Son los partidarios de la inclusión social. En el debate que sostienen con Peñalosa, muestran con toda claridad cuán perverso es el derecho burgués con la gente sencilla. En síntesis, la miseria, la carencia de techo, de pan, de salud, de educación no son más que el ejercicio de un derecho, del libre desarrollo de la personalidad, de la libre determinación; son la realización de la igualdad y de la dignidad humana. Desde luego, tanto la Corte como los mencionados columnistas plantean que los habitantes de calle deben tener acceso a la salud y demás servicios; de hecho, uno entre mil consigue alguna consulta médica u otra atención, pero la gran masa continúa privada de todo lo esencial. Le queda únicamente su “derecho” a errar, a arrastrarse con sus aflicciones por calles, pastizales y alcantarillas. A los indigentes el sistema social les ha negado absolutamente todos sus derechos, los ha privado de toda dignidad y los ha despojado hasta de las cosas mínimas indispensables para la subsistencia. Ni siquiera los animales soportan una vida tan precaria. La verborrea jurídica burguesa choca de manera violenta con la realidad oprobiosa que viven no solamente los habitantes de la calle, sino un número creciente de otros seres humanos que aún moran en viviendas.

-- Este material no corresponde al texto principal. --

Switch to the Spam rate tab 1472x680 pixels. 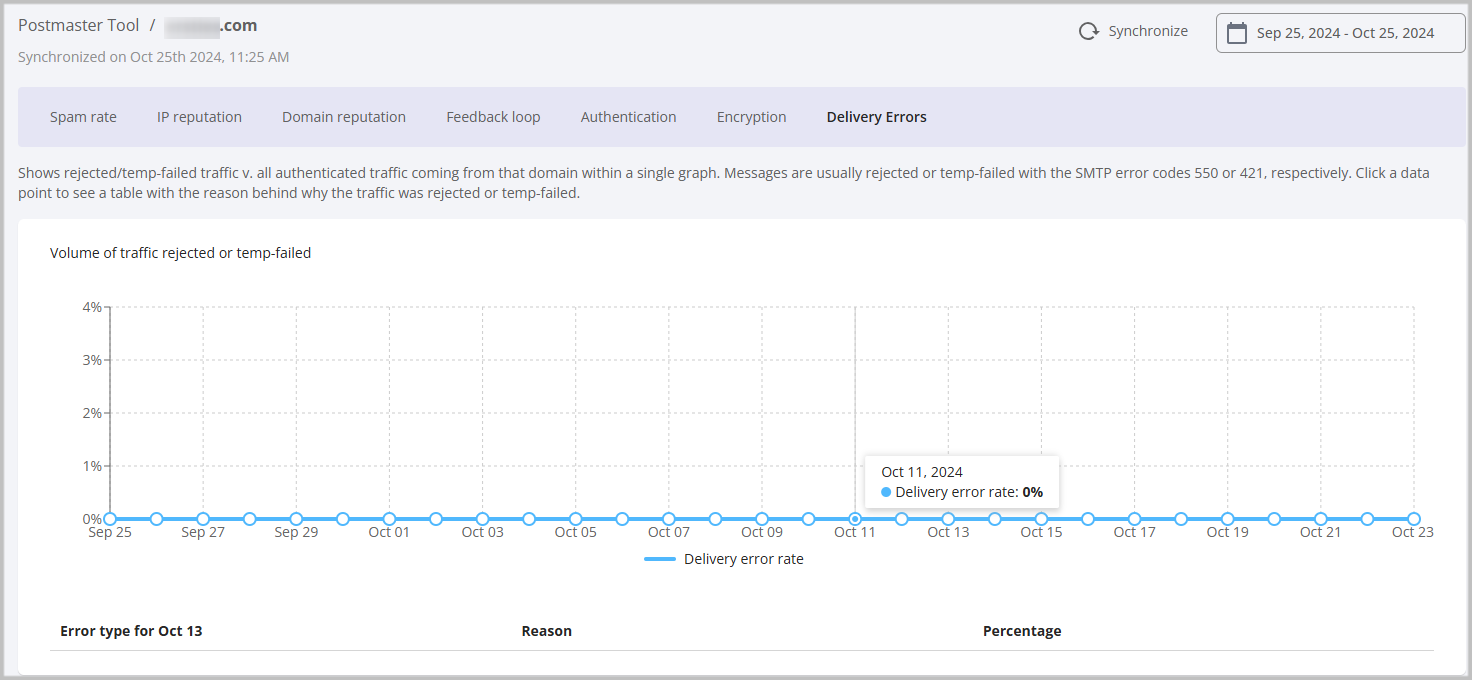83,117
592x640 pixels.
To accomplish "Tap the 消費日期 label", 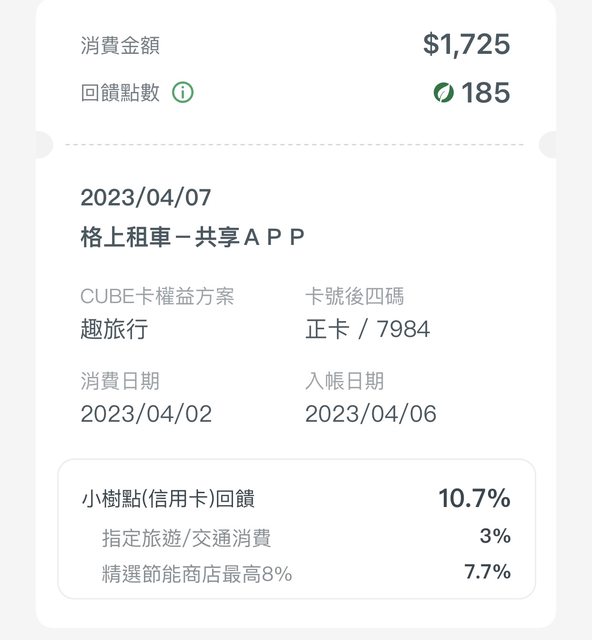I will click(120, 381).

El afán de estos incluyentes no consiste en transformar las condiciones sociales que crean semejantes aberraciones, sino en “armonizar la existencia del habitante de calle con el resto de la ciudadanía”. Su inclusión no estriba en nada distinto que en la perpetuación de un régimen en el que las mayorías tienen la “libertad” de debatirse en el hambre y en la desesperación, mientras que una ínfima minoría de potentados nacionales y extranjeros se regodea en la riqueza exorbitante. Tales son las realidades que nos llaman a armonizar, a aceptar que coexistan. Es el paraíso liberal, al que presentan como el máximo logro de la civilización.

Los famélicos se enfrentan a dos caras del régimen: la del garrote y los gases, la prisión y la “limpieza social” y la de los togados, magnánimos, que recitando doctrinas, parágrafos e incisos, les prometen permitirles hundirse democráticamente en la degradación.

Ninguna de las dos soluciones son aceptables para las mayorías; estas necesitan cambiar de base la sociedad para que nadie tenga que vivir en la indigencia, para que las niñas no se vean obligadas a prostituirse, para que el vicio no haya de ser la puerta de escape ante la vida inmisericorde, sino que el disfrute de la vida haga innecesario el vicio. No defendamos el “derecho” a la miseria, a la falta de techo, de pan, de higiene y salud; batallemos por el derecho efectivo de todos al goce de la libertad y el bienestar.